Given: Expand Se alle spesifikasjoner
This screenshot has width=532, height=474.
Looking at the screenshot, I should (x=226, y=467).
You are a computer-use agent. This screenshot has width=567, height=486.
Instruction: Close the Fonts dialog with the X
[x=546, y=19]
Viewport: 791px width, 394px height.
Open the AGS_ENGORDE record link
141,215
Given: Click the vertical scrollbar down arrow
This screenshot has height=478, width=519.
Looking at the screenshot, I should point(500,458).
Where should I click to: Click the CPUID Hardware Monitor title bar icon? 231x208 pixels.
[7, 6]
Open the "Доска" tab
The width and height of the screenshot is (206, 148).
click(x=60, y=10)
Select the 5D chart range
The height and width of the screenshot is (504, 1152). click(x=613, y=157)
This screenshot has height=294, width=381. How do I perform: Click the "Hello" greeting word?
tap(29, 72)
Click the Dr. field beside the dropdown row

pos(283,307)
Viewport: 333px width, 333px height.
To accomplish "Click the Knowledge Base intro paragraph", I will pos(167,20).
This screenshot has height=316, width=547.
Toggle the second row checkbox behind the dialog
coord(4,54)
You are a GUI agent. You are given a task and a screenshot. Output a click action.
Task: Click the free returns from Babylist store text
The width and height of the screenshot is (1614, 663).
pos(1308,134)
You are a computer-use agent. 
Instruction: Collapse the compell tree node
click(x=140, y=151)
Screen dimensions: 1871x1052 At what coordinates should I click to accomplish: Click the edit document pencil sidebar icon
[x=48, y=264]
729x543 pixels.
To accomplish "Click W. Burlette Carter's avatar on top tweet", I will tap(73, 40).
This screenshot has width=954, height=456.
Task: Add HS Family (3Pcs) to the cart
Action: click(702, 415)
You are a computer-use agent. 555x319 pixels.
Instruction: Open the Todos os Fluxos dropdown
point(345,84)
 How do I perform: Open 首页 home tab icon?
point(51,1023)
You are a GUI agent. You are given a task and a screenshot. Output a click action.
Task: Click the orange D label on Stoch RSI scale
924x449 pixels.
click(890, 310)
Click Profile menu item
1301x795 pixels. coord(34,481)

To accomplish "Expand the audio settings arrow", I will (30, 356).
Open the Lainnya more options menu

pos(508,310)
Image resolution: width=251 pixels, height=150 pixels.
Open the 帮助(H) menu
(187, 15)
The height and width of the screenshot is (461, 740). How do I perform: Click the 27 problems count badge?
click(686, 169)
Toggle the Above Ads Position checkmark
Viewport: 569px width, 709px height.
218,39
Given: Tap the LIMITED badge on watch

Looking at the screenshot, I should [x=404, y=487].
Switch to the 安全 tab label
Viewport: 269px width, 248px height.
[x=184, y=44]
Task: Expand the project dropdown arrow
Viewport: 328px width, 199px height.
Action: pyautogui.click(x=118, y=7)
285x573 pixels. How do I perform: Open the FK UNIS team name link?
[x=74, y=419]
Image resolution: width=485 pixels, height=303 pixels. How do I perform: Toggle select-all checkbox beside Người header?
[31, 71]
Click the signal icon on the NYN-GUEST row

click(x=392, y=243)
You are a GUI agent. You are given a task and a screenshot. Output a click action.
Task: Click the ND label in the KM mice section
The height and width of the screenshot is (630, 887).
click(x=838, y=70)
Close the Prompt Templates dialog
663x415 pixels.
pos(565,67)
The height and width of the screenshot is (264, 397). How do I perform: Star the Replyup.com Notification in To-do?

GIVEN PROBLEM =>
Reproduce every item above word for word, keeping each line in its original order.

RESULT OF THIS EXERCISE =>
Given: Expand Se alle spesifikasjoner
This screenshot has width=532, height=474.
Looking at the screenshot, I should (x=226, y=467).
You are a computer-use agent. This screenshot has width=567, height=486.
Instruction: Close the Fonts dialog with the X
[x=546, y=19]
Viewport: 791px width, 394px height.
Open the AGS_ENGORDE record link
141,215
Given: Click the vertical scrollbar down arrow
This screenshot has height=478, width=519.
Looking at the screenshot, I should point(500,458).
Where should I click to: Click the CPUID Hardware Monitor title bar icon? 231x208 pixels.
[7, 6]
Open the "Доска" tab
The width and height of the screenshot is (206, 148).
click(x=60, y=10)
Select the 5D chart range
The height and width of the screenshot is (504, 1152). click(x=613, y=157)
This screenshot has height=294, width=381. How do I perform: Click the "Hello" greeting word?
tap(29, 72)
Click the Dr. field beside the dropdown row

pos(283,307)
Viewport: 333px width, 333px height.
To accomplish "Click the Knowledge Base intro paragraph", I will pos(167,20).
This screenshot has height=316, width=547.
Toggle the second row checkbox behind the dialog
coord(4,54)
You are a GUI agent. You are given a task and a screenshot. Output a click action.
Task: Click the free returns from Babylist store text
The width and height of the screenshot is (1614, 663).
pos(1308,134)
You are a computer-use agent. 
Instruction: Collapse the compell tree node
click(x=140, y=151)
Screen dimensions: 1871x1052 At what coordinates should I click to accomplish: Click the edit document pencil sidebar icon
[x=48, y=264]
729x543 pixels.
To accomplish "Click W. Burlette Carter's avatar on top tweet", I will tap(73, 40).
This screenshot has width=954, height=456.
Task: Add HS Family (3Pcs) to the cart
Action: click(702, 415)
You are a computer-use agent. 555x319 pixels.
Instruction: Open the Todos os Fluxos dropdown
point(345,84)
 How do I perform: Open 首页 home tab icon?
point(51,1023)
You are a GUI agent. You are given a task and a screenshot. Output a click action.
Task: Click the orange D label on Stoch RSI scale
924x449 pixels.
click(890, 310)
Click Profile menu item
1301x795 pixels. coord(34,481)

To accomplish "Expand the audio settings arrow", I will (30, 356).
Open the Lainnya more options menu

pos(508,310)
Image resolution: width=251 pixels, height=150 pixels.
Open the 帮助(H) menu
(187, 15)
The height and width of the screenshot is (461, 740). How do I perform: Click the 27 problems count badge?
click(686, 169)
Toggle the Above Ads Position checkmark
Viewport: 569px width, 709px height.
218,39
Given: Tap the LIMITED badge on watch

Looking at the screenshot, I should [x=404, y=487].
Switch to the 安全 tab label
Viewport: 269px width, 248px height.
[x=184, y=44]
Task: Expand the project dropdown arrow
Viewport: 328px width, 199px height.
Action: pyautogui.click(x=118, y=7)
285x573 pixels. How do I perform: Open the FK UNIS team name link?
[x=74, y=419]
Image resolution: width=485 pixels, height=303 pixels. How do I perform: Toggle select-all checkbox beside Người header?
[31, 71]
Click the signal icon on the NYN-GUEST row

click(x=392, y=243)
You are a GUI agent. You are given a task and a screenshot. Output a click action.
Task: Click the ND label in the KM mice section
The height and width of the screenshot is (630, 887).
click(x=838, y=70)
Close the Prompt Templates dialog
663x415 pixels.
pos(565,67)
The height and width of the screenshot is (264, 397). How do I perform: Star the Replyup.com Notification in To-do?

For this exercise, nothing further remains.